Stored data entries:
::::::::

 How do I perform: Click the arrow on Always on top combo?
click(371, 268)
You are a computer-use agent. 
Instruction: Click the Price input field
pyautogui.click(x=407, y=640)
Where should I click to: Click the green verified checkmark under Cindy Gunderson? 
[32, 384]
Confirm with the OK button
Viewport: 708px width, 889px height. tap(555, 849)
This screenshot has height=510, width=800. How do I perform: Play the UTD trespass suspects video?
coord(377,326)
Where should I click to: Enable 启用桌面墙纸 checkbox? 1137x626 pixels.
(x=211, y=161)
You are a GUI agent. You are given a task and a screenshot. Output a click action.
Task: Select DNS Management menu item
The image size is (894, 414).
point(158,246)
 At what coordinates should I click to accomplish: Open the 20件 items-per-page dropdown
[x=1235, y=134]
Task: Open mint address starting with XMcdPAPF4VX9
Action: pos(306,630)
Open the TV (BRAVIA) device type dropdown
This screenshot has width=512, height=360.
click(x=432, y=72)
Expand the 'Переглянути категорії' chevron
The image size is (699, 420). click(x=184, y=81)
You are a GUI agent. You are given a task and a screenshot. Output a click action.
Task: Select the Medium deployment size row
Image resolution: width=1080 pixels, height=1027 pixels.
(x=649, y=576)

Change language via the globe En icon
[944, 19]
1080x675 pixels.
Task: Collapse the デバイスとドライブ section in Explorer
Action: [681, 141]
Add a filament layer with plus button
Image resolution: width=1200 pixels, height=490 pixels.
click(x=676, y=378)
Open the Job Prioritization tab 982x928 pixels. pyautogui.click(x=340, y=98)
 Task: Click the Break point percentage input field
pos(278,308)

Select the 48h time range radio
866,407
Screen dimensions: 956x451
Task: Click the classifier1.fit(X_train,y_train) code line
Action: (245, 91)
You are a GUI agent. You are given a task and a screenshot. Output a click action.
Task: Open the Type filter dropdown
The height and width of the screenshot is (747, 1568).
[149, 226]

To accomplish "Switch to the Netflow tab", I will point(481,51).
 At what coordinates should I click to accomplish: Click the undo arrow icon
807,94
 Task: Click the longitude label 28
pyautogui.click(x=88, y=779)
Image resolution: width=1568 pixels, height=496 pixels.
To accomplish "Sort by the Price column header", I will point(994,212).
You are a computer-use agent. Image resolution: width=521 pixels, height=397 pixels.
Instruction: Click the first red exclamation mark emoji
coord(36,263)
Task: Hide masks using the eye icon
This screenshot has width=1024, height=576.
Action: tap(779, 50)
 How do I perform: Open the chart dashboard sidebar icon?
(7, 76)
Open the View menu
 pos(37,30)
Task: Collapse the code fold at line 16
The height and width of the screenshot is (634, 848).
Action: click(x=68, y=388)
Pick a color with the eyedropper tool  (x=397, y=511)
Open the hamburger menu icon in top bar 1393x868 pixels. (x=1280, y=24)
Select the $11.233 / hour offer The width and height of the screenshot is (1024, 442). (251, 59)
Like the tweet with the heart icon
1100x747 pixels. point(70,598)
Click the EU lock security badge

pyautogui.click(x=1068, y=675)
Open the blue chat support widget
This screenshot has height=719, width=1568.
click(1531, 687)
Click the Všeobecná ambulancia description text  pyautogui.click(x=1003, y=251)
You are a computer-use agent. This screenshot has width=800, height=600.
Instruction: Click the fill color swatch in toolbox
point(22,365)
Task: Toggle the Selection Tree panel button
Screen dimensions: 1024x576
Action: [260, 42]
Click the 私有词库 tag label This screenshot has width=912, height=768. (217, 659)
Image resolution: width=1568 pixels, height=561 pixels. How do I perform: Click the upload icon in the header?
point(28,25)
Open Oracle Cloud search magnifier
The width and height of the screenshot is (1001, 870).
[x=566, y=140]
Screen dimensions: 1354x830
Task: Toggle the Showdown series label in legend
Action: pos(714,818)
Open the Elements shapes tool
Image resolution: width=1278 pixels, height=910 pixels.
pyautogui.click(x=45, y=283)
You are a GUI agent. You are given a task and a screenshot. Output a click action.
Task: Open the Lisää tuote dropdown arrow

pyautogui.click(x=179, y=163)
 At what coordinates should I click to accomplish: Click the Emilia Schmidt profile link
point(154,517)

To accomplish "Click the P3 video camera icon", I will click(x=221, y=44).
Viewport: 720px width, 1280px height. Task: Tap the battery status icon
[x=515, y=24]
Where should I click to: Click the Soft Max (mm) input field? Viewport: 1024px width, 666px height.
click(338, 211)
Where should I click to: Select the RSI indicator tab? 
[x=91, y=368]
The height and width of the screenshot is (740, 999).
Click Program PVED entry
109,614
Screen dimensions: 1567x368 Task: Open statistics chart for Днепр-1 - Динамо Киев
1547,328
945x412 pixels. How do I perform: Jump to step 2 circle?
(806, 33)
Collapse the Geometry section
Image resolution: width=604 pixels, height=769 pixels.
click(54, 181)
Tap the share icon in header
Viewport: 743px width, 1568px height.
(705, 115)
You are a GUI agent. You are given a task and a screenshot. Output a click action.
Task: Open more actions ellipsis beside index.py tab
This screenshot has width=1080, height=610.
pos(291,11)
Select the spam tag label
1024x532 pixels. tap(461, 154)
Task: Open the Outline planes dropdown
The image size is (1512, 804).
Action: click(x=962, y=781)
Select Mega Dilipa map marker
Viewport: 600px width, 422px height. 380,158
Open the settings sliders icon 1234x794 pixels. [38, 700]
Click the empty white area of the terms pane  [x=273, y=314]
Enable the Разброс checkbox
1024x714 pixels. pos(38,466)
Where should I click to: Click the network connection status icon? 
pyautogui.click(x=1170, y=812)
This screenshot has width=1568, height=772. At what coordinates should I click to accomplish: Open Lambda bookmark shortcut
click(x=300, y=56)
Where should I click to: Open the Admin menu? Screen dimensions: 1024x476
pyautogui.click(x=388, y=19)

::::::::

PROBLEM DESCRIPTION:
All the lines above should be written out once more, exactly.

RESPONSE:
 How do I perform: Click the arrow on Always on top combo?
click(371, 268)
You are a computer-use agent. 
Instruction: Click the Price input field
pyautogui.click(x=407, y=640)
Where should I click to: Click the green verified checkmark under Cindy Gunderson? 
[32, 384]
Confirm with the OK button
Viewport: 708px width, 889px height. tap(555, 849)
This screenshot has height=510, width=800. How do I perform: Play the UTD trespass suspects video?
coord(377,326)
Where should I click to: Enable 启用桌面墙纸 checkbox? 1137x626 pixels.
(x=211, y=161)
You are a GUI agent. You are given a task and a screenshot. Output a click action.
Task: Select DNS Management menu item
The image size is (894, 414).
point(158,246)
 At what coordinates should I click to accomplish: Open the 20件 items-per-page dropdown
[x=1235, y=134]
Task: Open mint address starting with XMcdPAPF4VX9
Action: pos(306,630)
Open the TV (BRAVIA) device type dropdown
This screenshot has width=512, height=360.
click(x=432, y=72)
Expand the 'Переглянути категорії' chevron
The image size is (699, 420). click(x=184, y=81)
You are a GUI agent. You are given a task and a screenshot. Output a click action.
Task: Select the Medium deployment size row
Image resolution: width=1080 pixels, height=1027 pixels.
(x=649, y=576)

Change language via the globe En icon
[944, 19]
1080x675 pixels.
Task: Collapse the デバイスとドライブ section in Explorer
Action: [681, 141]
Add a filament layer with plus button
Image resolution: width=1200 pixels, height=490 pixels.
click(x=676, y=378)
Open the Job Prioritization tab 982x928 pixels. pyautogui.click(x=340, y=98)
 Task: Click the Break point percentage input field
pos(278,308)

Select the 48h time range radio
866,407
Screen dimensions: 956x451
Task: Click the classifier1.fit(X_train,y_train) code line
Action: (245, 91)
You are a GUI agent. You are given a task and a screenshot. Output a click action.
Task: Open the Type filter dropdown
The height and width of the screenshot is (747, 1568).
[149, 226]

To accomplish "Switch to the Netflow tab", I will point(481,51).
 At what coordinates should I click to accomplish: Click the undo arrow icon
807,94
 Task: Click the longitude label 28
pyautogui.click(x=88, y=779)
Image resolution: width=1568 pixels, height=496 pixels.
To accomplish "Sort by the Price column header", I will point(994,212).
You are a computer-use agent. Image resolution: width=521 pixels, height=397 pixels.
Instruction: Click the first red exclamation mark emoji
coord(36,263)
Task: Hide masks using the eye icon
This screenshot has width=1024, height=576.
Action: tap(779, 50)
 How do I perform: Open the chart dashboard sidebar icon?
(7, 76)
Open the View menu
 pos(37,30)
Task: Collapse the code fold at line 16
The height and width of the screenshot is (634, 848).
Action: click(x=68, y=388)
Pick a color with the eyedropper tool  (x=397, y=511)
Open the hamburger menu icon in top bar 1393x868 pixels. (x=1280, y=24)
Select the $11.233 / hour offer The width and height of the screenshot is (1024, 442). (251, 59)
Like the tweet with the heart icon
1100x747 pixels. point(70,598)
Click the EU lock security badge

pyautogui.click(x=1068, y=675)
Open the blue chat support widget
This screenshot has height=719, width=1568.
click(1531, 687)
Click the Všeobecná ambulancia description text  pyautogui.click(x=1003, y=251)
You are a computer-use agent. This screenshot has width=800, height=600.
Instruction: Click the fill color swatch in toolbox
point(22,365)
Task: Toggle the Selection Tree panel button
Screen dimensions: 1024x576
Action: [260, 42]
Click the 私有词库 tag label This screenshot has width=912, height=768. (217, 659)
Image resolution: width=1568 pixels, height=561 pixels. How do I perform: Click the upload icon in the header?
point(28,25)
Open Oracle Cloud search magnifier
The width and height of the screenshot is (1001, 870).
[x=566, y=140]
Screen dimensions: 1354x830
Task: Toggle the Showdown series label in legend
Action: pos(714,818)
Open the Elements shapes tool
Image resolution: width=1278 pixels, height=910 pixels.
pyautogui.click(x=45, y=283)
You are a GUI agent. You are given a task and a screenshot. Output a click action.
Task: Open the Lisää tuote dropdown arrow

pyautogui.click(x=179, y=163)
 At what coordinates should I click to accomplish: Click the Emilia Schmidt profile link
point(154,517)

To accomplish "Click the P3 video camera icon", I will click(x=221, y=44).
Viewport: 720px width, 1280px height. Task: Tap the battery status icon
[x=515, y=24]
Where should I click to: Click the Soft Max (mm) input field? Viewport: 1024px width, 666px height.
click(338, 211)
Where should I click to: Select the RSI indicator tab? 
[x=91, y=368]
The height and width of the screenshot is (740, 999).
Click Program PVED entry
109,614
Screen dimensions: 1567x368 Task: Open statistics chart for Днепр-1 - Динамо Киев
1547,328
945x412 pixels. How do I perform: Jump to step 2 circle?
(806, 33)
Collapse the Geometry section
Image resolution: width=604 pixels, height=769 pixels.
click(54, 181)
Tap the share icon in header
Viewport: 743px width, 1568px height.
(705, 115)
You are a GUI agent. You are given a task and a screenshot. Output a click action.
Task: Open more actions ellipsis beside index.py tab
This screenshot has width=1080, height=610.
pos(291,11)
Select the spam tag label
1024x532 pixels. tap(461, 154)
Task: Open the Outline planes dropdown
The image size is (1512, 804).
Action: click(x=962, y=781)
Select Mega Dilipa map marker
Viewport: 600px width, 422px height. 380,158
Open the settings sliders icon 1234x794 pixels. [38, 700]
Click the empty white area of the terms pane  [x=273, y=314]
Enable the Разброс checkbox
1024x714 pixels. pos(38,466)
Where should I click to: Click the network connection status icon? 
pyautogui.click(x=1170, y=812)
This screenshot has width=1568, height=772. At what coordinates should I click to accomplish: Open Lambda bookmark shortcut
click(x=300, y=56)
Where should I click to: Open the Admin menu? Screen dimensions: 1024x476
pyautogui.click(x=388, y=19)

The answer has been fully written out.